*** Opening of EXTRACTED ENTRIES ***

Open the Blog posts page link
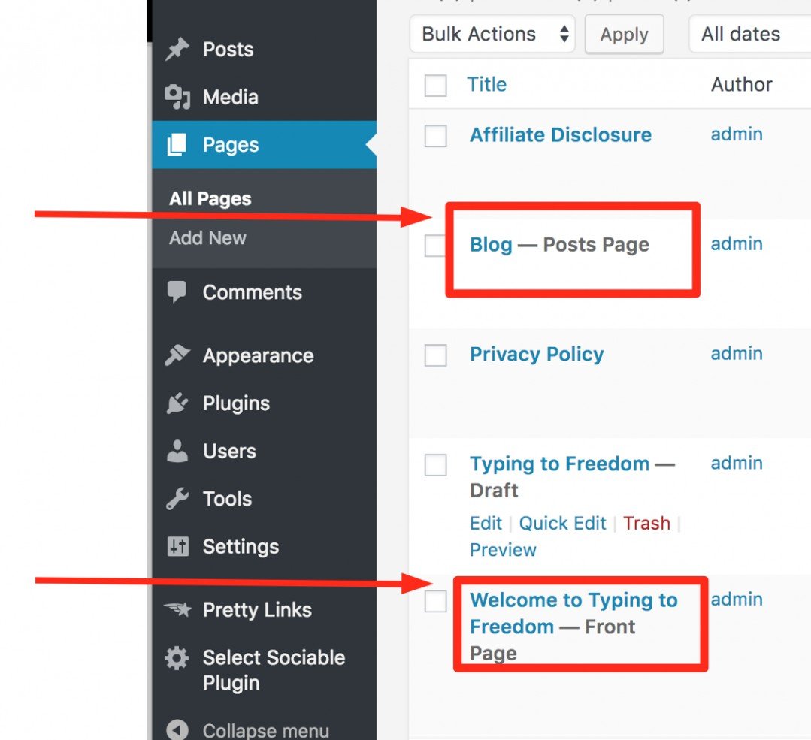811x740 pixels. coord(489,244)
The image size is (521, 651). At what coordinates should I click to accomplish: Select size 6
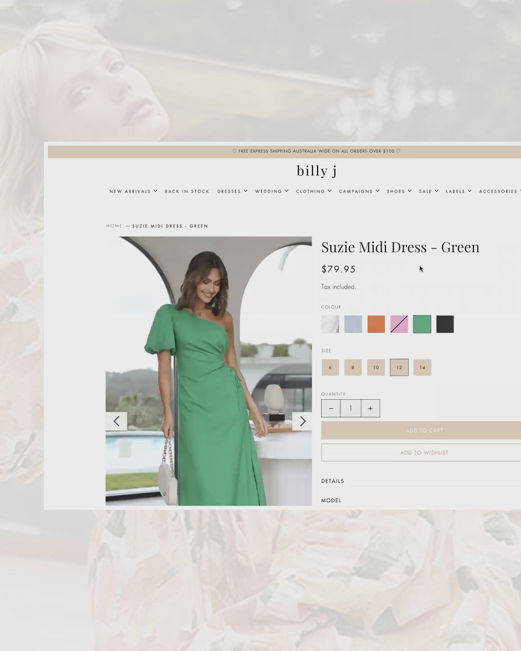click(x=330, y=367)
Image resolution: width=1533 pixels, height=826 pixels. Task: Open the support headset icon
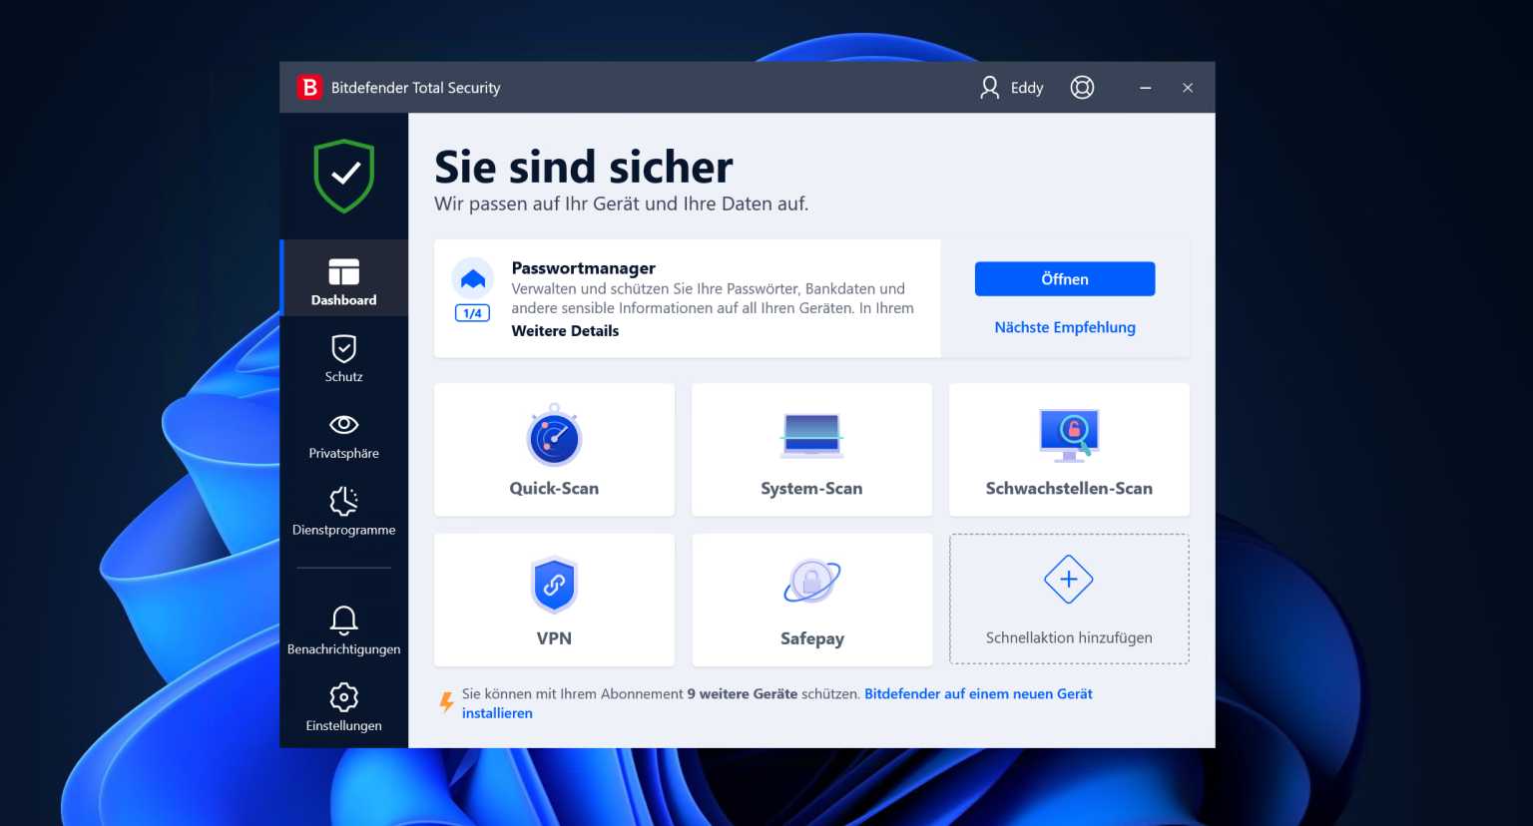1082,88
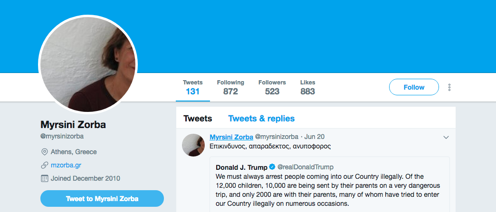
Task: Show the 523 Followers list
Action: point(272,87)
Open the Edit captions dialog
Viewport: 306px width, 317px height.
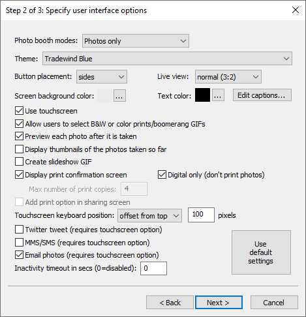coord(262,95)
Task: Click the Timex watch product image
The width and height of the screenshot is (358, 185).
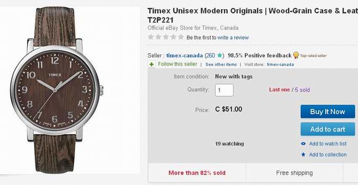Action: [x=57, y=90]
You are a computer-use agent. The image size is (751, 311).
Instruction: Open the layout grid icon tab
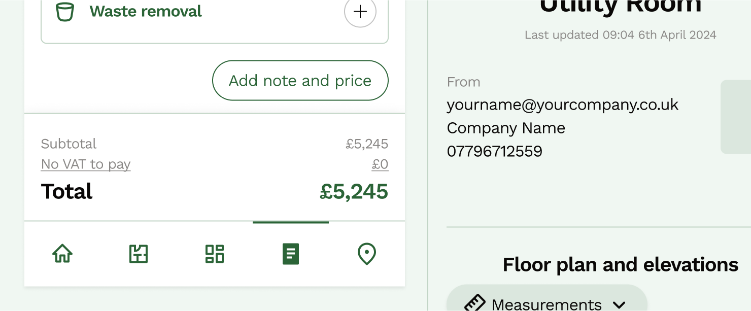click(x=215, y=253)
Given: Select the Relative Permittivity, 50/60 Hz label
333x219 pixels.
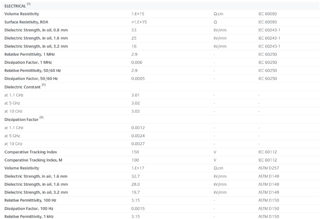Looking at the screenshot, I should pos(33,71).
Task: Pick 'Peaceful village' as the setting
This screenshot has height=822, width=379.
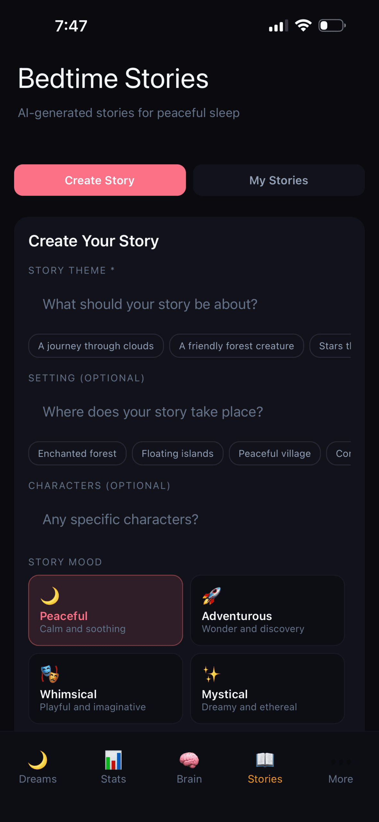Action: 274,453
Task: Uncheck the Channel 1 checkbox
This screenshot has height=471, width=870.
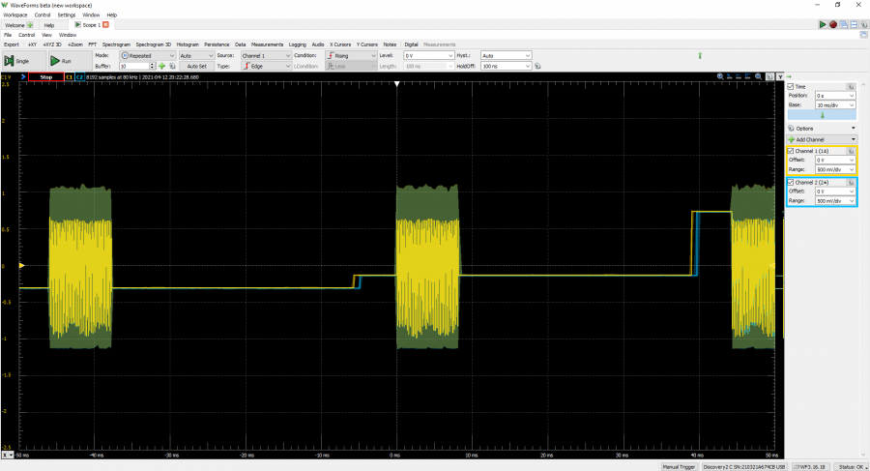Action: (791, 151)
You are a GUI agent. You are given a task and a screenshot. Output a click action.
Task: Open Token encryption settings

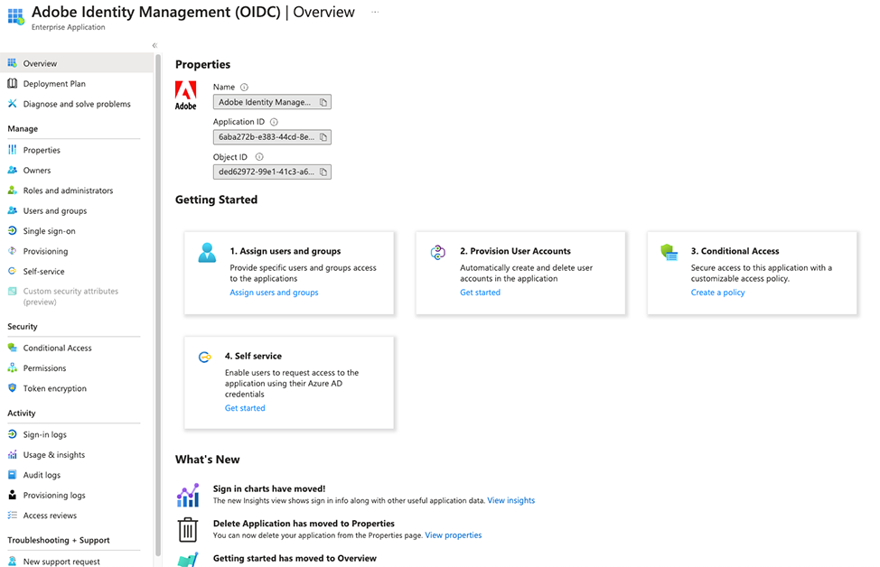[54, 388]
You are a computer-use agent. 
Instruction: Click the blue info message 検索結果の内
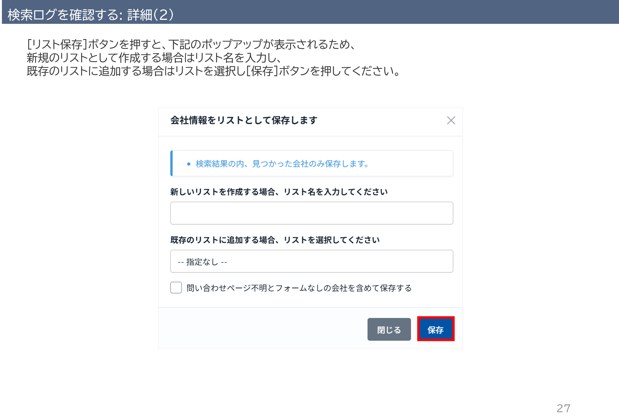tap(282, 164)
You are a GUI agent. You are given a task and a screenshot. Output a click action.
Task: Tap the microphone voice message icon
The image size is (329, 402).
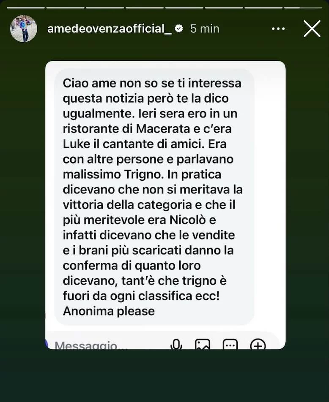point(176,344)
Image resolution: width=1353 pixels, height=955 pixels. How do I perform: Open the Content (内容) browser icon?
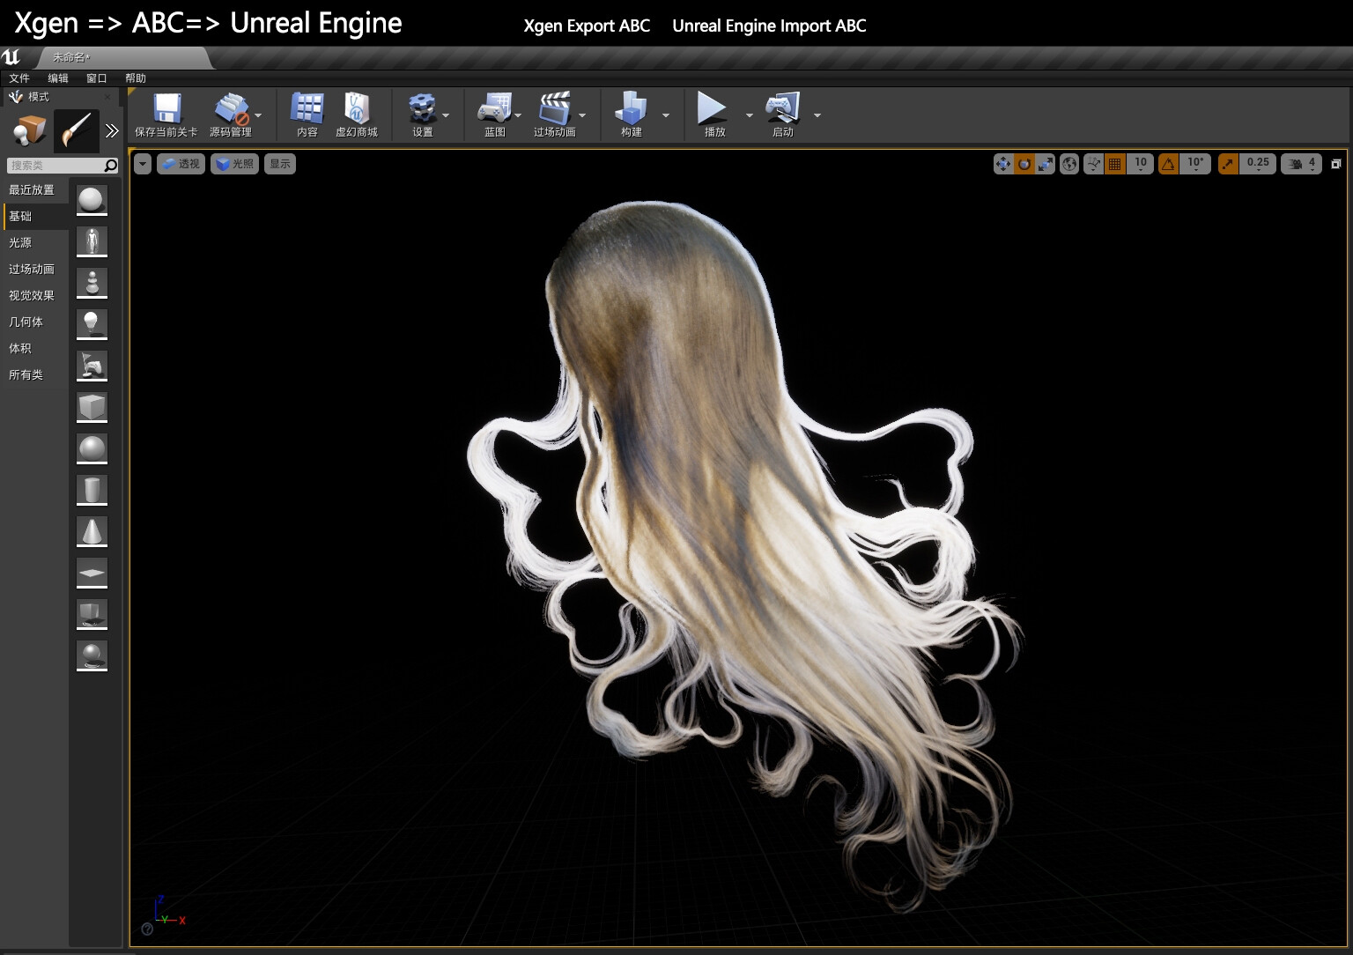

*** Close of EXTRACTED ENTRIES ***

→ **PROBLEM**:
Which lines of the records hold the string "computer"? Copy each one.

→ **THE ANSWER**:
You are a computer-use agent. The image size is (751, 311).
You are a computer-use agent. 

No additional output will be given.